] Around Columbia: Rocky Fork Primitive Baptist Church and the Mordecai (Mordica) Family

Saturday, June 27, 2009

Rocky Fork Primitive Baptist Church and the Mordecai (Mordica) Family

Located North of Columbia is the historic Rocky Fork Primitive Baptist Church. I have many relatives, from the Mordica side of the family, buried there. These relatives are descendants of Moses Mordecai, before the name became anglicized, and before most of the family had unfortunately become assimilated.

The Mordecai family has been in Missouri for over 150 years and is mentioned in the book Missouri Pioneers Volume I, by Audrey Woodruff and Nadine Hodges, the History of Boone County, Missouri published by the Boone County Historical Society and which is currently out of print but available online, at least in parts, from Google Books. Also, the Daniel Boone Regional Library has two copies in Columbia and one in Ashland.
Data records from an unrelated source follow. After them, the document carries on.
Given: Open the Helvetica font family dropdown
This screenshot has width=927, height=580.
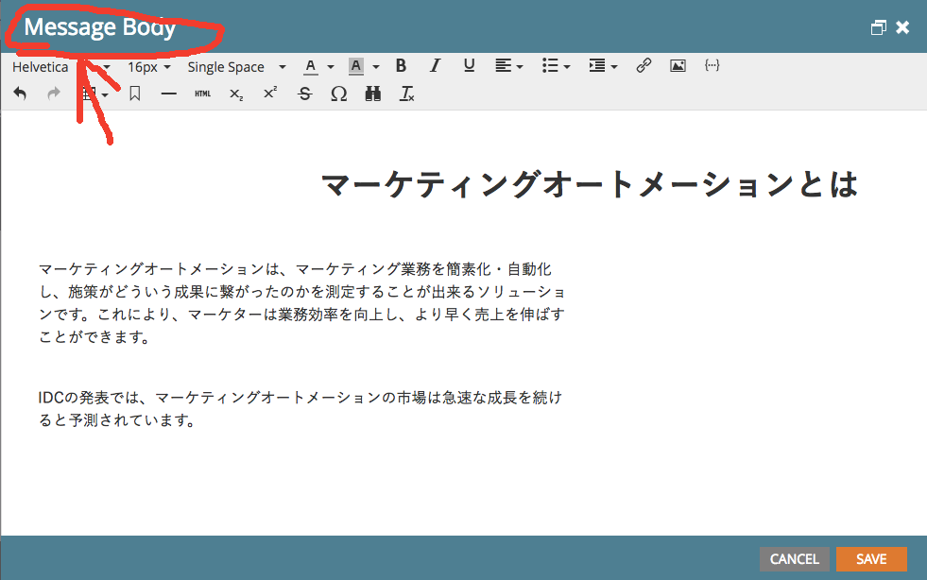Looking at the screenshot, I should [59, 67].
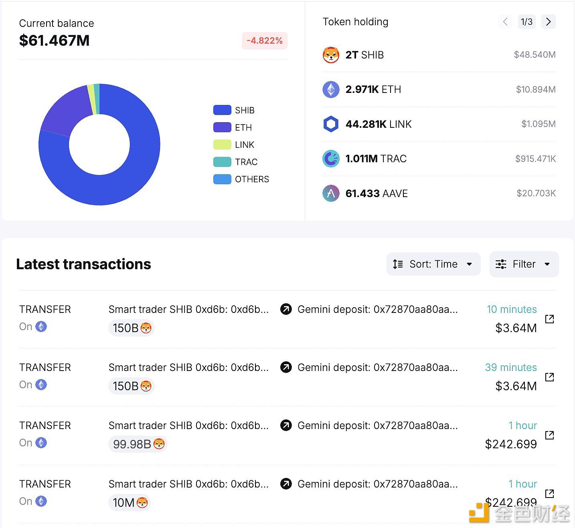Toggle TRAC series in chart legend
This screenshot has height=528, width=575.
click(222, 162)
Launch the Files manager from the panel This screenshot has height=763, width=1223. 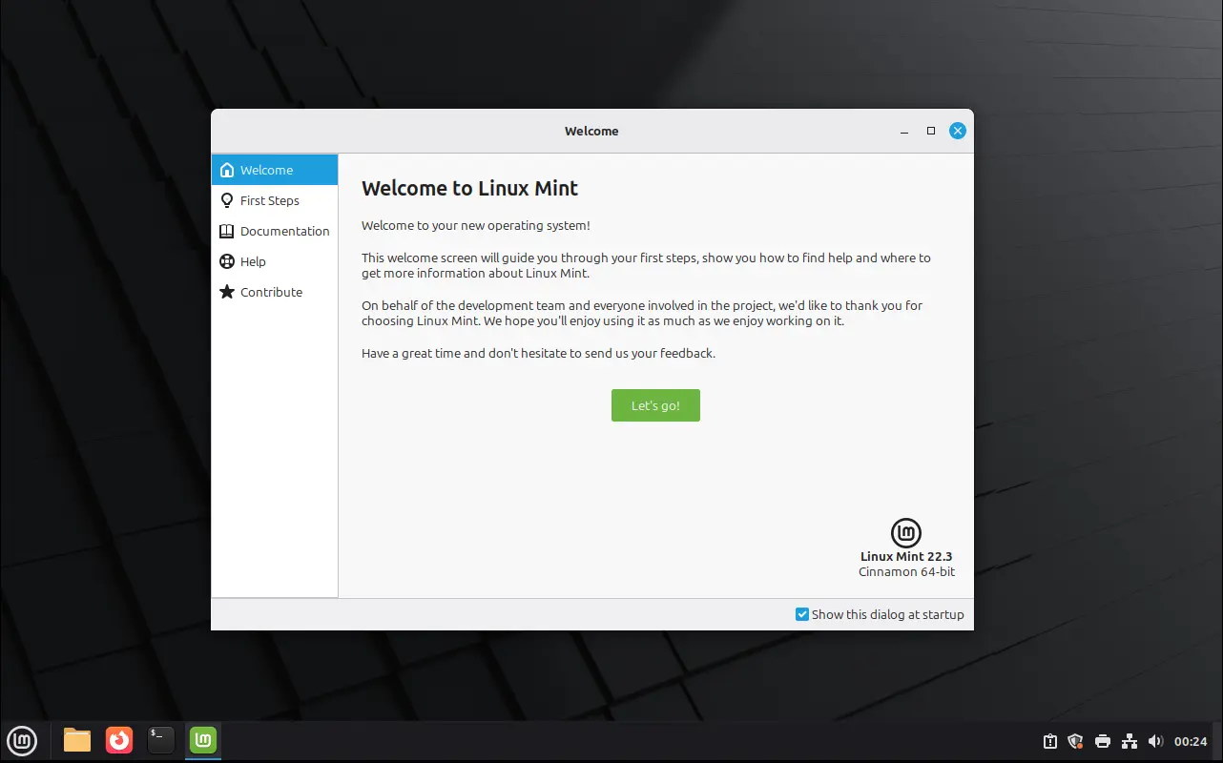pos(77,740)
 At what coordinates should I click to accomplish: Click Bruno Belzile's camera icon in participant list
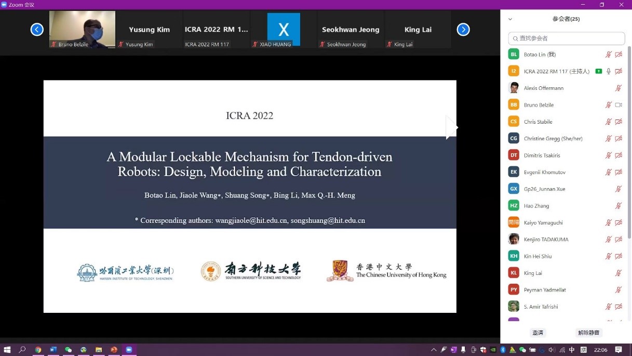click(618, 105)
This is an excerpt about Moses Mordecai from the Jewish Encyclopedia online:

American trader; founder of the Mordecai family in America; born in Bonn, Germany, in 1707; died in Philadelphia May 28, 1781. He went to America about 1750 and settled in Philadelphia, where he engaged in the brokerage business. On Oct. 25, 1765, Mordecai signed the celebrated Non-Importation Agreement, by which the merchants refused to import goods until the repeal of the Stamp Act. In 1777, after the outbreak of the Revolution, he signed an agreement to take the colonial paper currency sanctioned by the king, instead of gold and silver.
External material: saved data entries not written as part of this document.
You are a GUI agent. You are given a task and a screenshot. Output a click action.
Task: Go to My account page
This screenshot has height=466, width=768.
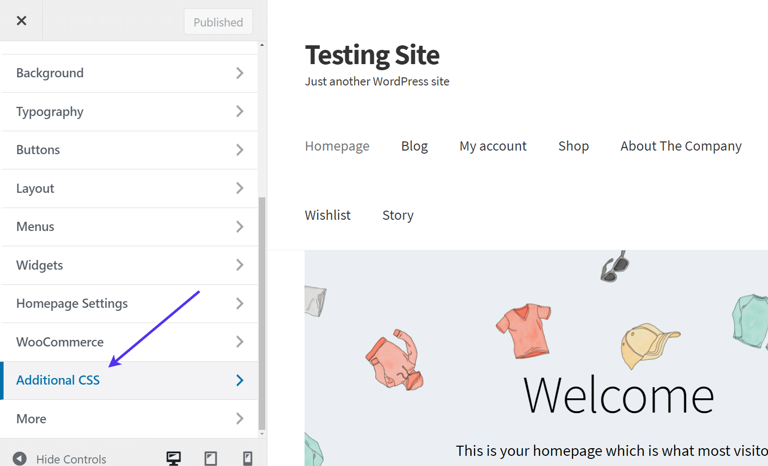tap(492, 146)
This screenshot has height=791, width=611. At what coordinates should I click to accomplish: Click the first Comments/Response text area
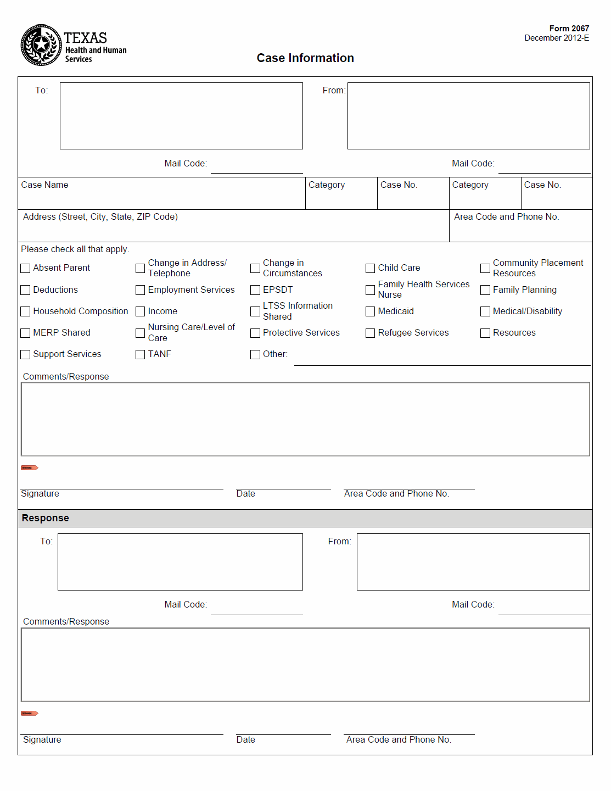[305, 419]
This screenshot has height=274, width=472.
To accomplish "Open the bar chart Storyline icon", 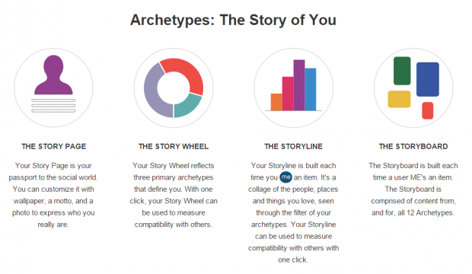I will 294,88.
The family is also mentioned in Ways of Wisdom: Moral Education in the Early National Period by Ruth H. Block; Journal of Southern History, Vol 69, 2003 and the book Ways of Wisdom: Moral Education in the Early National Period by Jean E. Friedman published in 2001 by the University of Georgia Press (ISBN-13: 9780820322520) and here is a synopsis of that book from the Barnes & Noble web site:

In Ways of Wisdom, Jean Friedman traces how Jacob Mordecai and his family, German American Orthodox Jews*, adopted the Anglo-Irish enlightened pedagogical system developed by Richard Lovell Edgeworth and his daughter Maria. In 1808 Mordecai founded the Warrenton Female Academy on the enlightened principles described in the Edgeworths' guide, Practical Education, and he enlisted family members to teach and manage the school. Rachel Mordecai, inspired by her father's progressive methods, initiated an Edgeworthian experiment in home education on her young stepsister, Eliza. Rachel's diary, reproduced in full in Ways of Wisdom, chronicles the moral instruction of Eliza. While retaining the traditional didacticism of wisdom literature, the diary also describes Eliza's resistance to enlightened discipline and method.
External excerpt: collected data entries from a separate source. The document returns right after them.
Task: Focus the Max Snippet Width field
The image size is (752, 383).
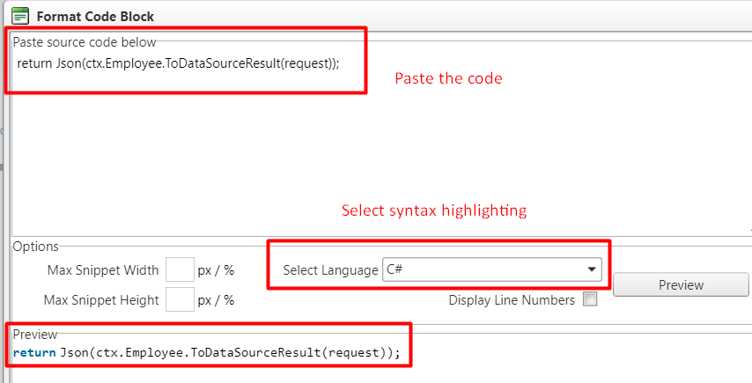Action: click(180, 270)
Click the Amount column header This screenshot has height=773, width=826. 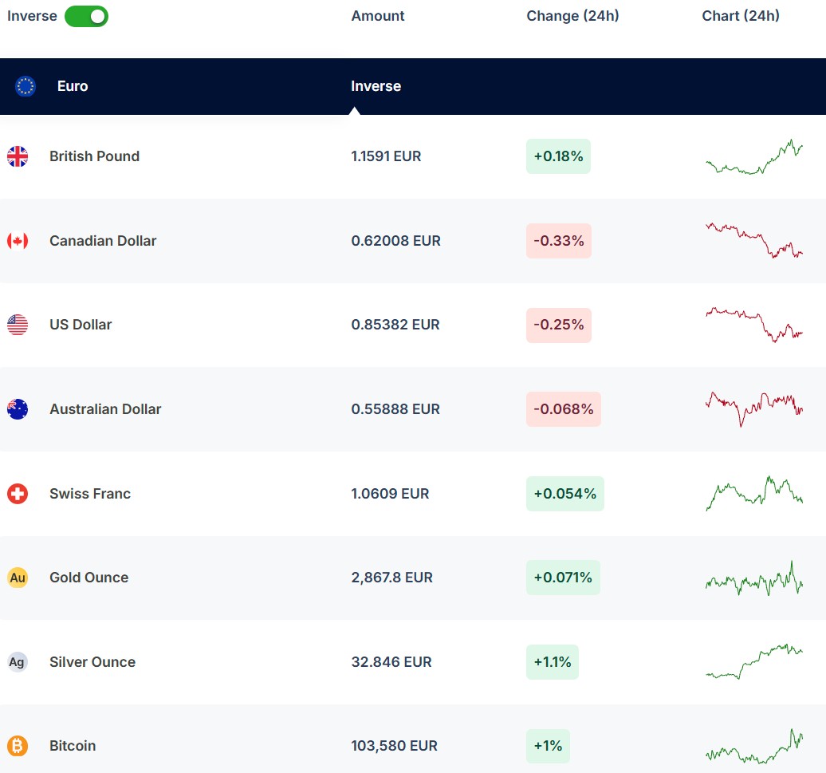(378, 16)
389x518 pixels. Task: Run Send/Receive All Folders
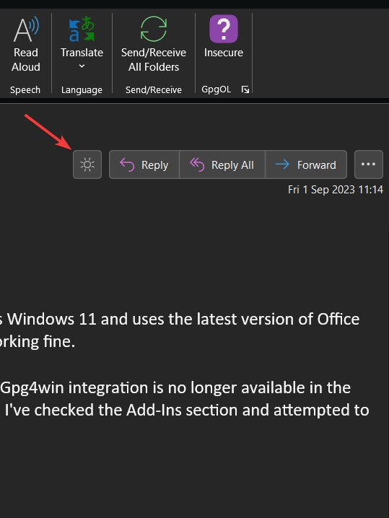point(153,44)
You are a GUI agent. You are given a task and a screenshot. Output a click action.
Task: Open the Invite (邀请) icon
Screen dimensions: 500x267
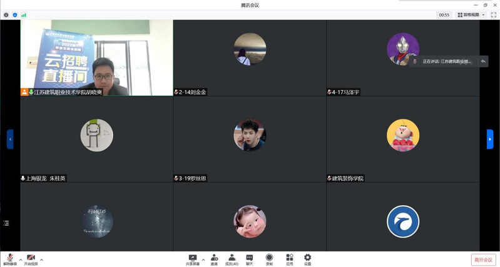point(214,259)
Our family history is indeed the age old history of assimilation of the Jewish people witnessed by the fact that my relatives are buried in church cemeteries rather than a Jewish burial ground.









Some Mordecai/Mordica graves:







This is at the very back of the cometary on the western border:


Located at the back of the cometary are many stones, or markers, which have been removed but not discarded. My father tells me that these are foot markers that were put at the foot of the grave in addition to the more familiar headstone.

More footmarkers with initials?
Standing at the western end of the cemetary looking east.

Our disrespect for the dead manifests itself in many ways. The most recent event was when St. Mary's Church in Wimbledon, the one in England of tennis fame, sold parking on grave sites for 20 pounds in the annual money grab that occurs during the famous Wimbledon tennis match. When pictures of cars parked in a cemetary on graves were released along with the story (I first heard of it on the BBC) this statement was released which is basically an after-the-fact-we-got- caught "apology:"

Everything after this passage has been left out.